(Exercise materials)

• • • • •

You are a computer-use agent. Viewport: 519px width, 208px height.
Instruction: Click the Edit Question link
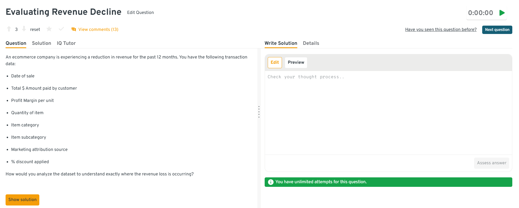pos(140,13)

• • • • •

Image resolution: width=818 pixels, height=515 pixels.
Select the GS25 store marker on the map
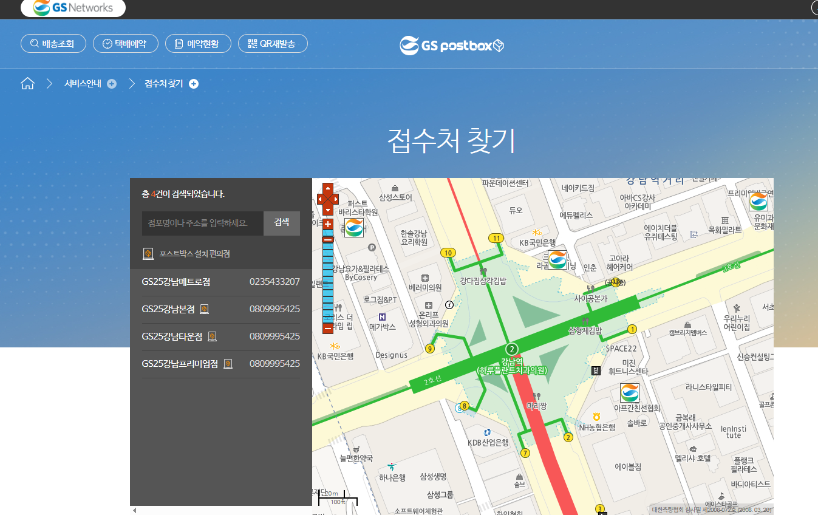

• • • • •

(Problem statement) Please find how many lines in the records hold "width", then give that number with nothing else.

(Answer) 2